• TUGAS TERTULIS:
1 - Menurut teks tentang Samudera Pasai, mengapa Lhokseumawe dan sekitarnya penting dalam sejarah umat Islam? Jelaskan dalam satu sampai tiga kalimat.
2 - Tolong ubah bagian teks tentang Samudera Pasai yang dimulai dengan "memasuki kota Lhokseumawe" dan berlanjut sampai "di Asia Tenggara.", dengan mengganti "Asia Tenggara" menjadi "kawasan Asia Tenggara".

Solo Touring JPRMI (Jaringan Pemuda dan Remaja Masjid Indonesia)
memasuki kota Lhokseumawe pada 7 September 2016. Perjalanan tersebut adalah
rangkaian “Red Dotting Sumatera Island. A. 5.500 KM Solo Touring”. Di pesisir
Barat Laut wilayah Indonesia itu, masih terasa persemayaman ruh kejayaan umat
yang di masa silam pernah menjadi pesona sejarah.
Samudera Pasai, itulah kerajaan Islam pertama di Indonesia. Di
tanah Aceh, utamanya di Lhokseumawe dan sekitarnya, ia pernah tegak berdiri.
Tidak hanya menjadi pusat umat Islam di nusantara, melainkan juga menjadi pusat
umat Islam di Asia Tenggara.
Di tanah itulah dahulu Marco Polo dan Ibnu Batuthah pernah singgah
saat mengembara ke wilayah nusantara. Marco Polo singgah pada tahun 1292, sementara
Ibnu Batuthah singgah 53 tahun kemudian yaitu tahun 1345. Baik Marco Polo yang
datang dari Eropa maupun Ibnu Batuthah yang datang dari Maroko, keduanya telah
mencatatkan segala kesannya terkait tanah itu dalam lembaran-lembaran
dokumentasi yang mereka tulis. Bahkan dahulu yang menyambut Ibnu Batuthah
adalah Malik As Saleh sendiri selaku Raja Samudera Pasai.

• DATA YANG DIBERIKAN:
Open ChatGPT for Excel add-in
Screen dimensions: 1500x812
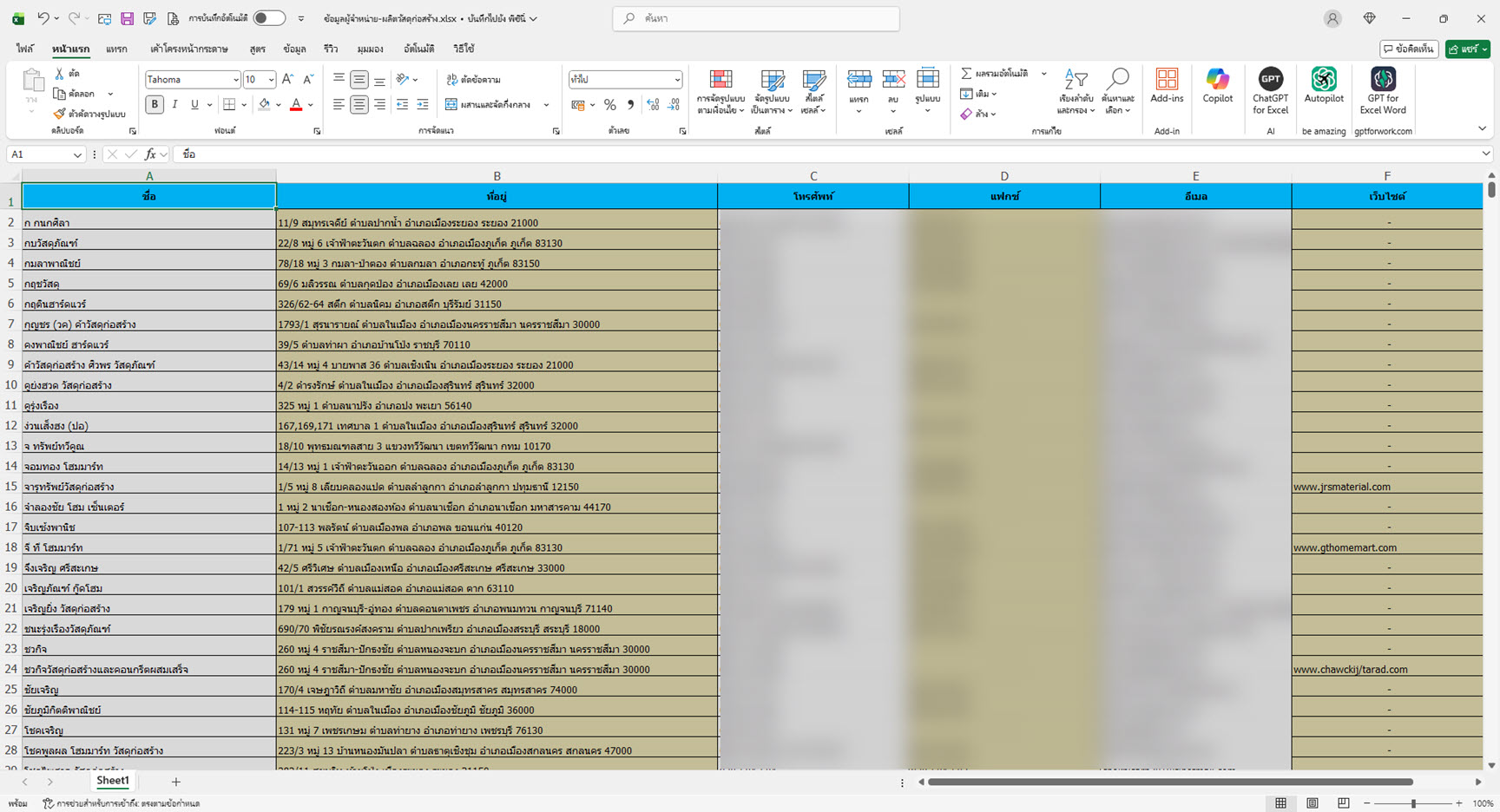point(1270,81)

• JAWABAN TIAP TUGAS:
1 - Di Lhokseumawe dan sekitarnya pernah berdiri Samudera Pasai, kerajaan Islam pertama di Indonesia. Kerajaan itu tidak hanya menjadi pusat umat Islam di nusantara, tetapi juga pusat umat Islam di Asia Tenggara.

2 -
memasuki kota Lhokseumawe pada 7 September 2016. Perjalanan tersebut adalah
rangkaian “Red Dotting Sumatera Island. A. 5.500 KM Solo Touring”. Di pesisir
Barat Laut wilayah Indonesia itu, masih terasa persemayaman ruh kejayaan umat
yang di masa silam pernah menjadi pesona sejarah.
Samudera Pasai, itulah kerajaan Islam pertama di Indonesia. Di
tanah Aceh, utamanya di Lhokseumawe dan sekitarnya, ia pernah tegak berdiri.
Tidak hanya menjadi pusat umat Islam di nusantara, melainkan juga menjadi pusat
umat Islam di kawasan Asia Tenggara.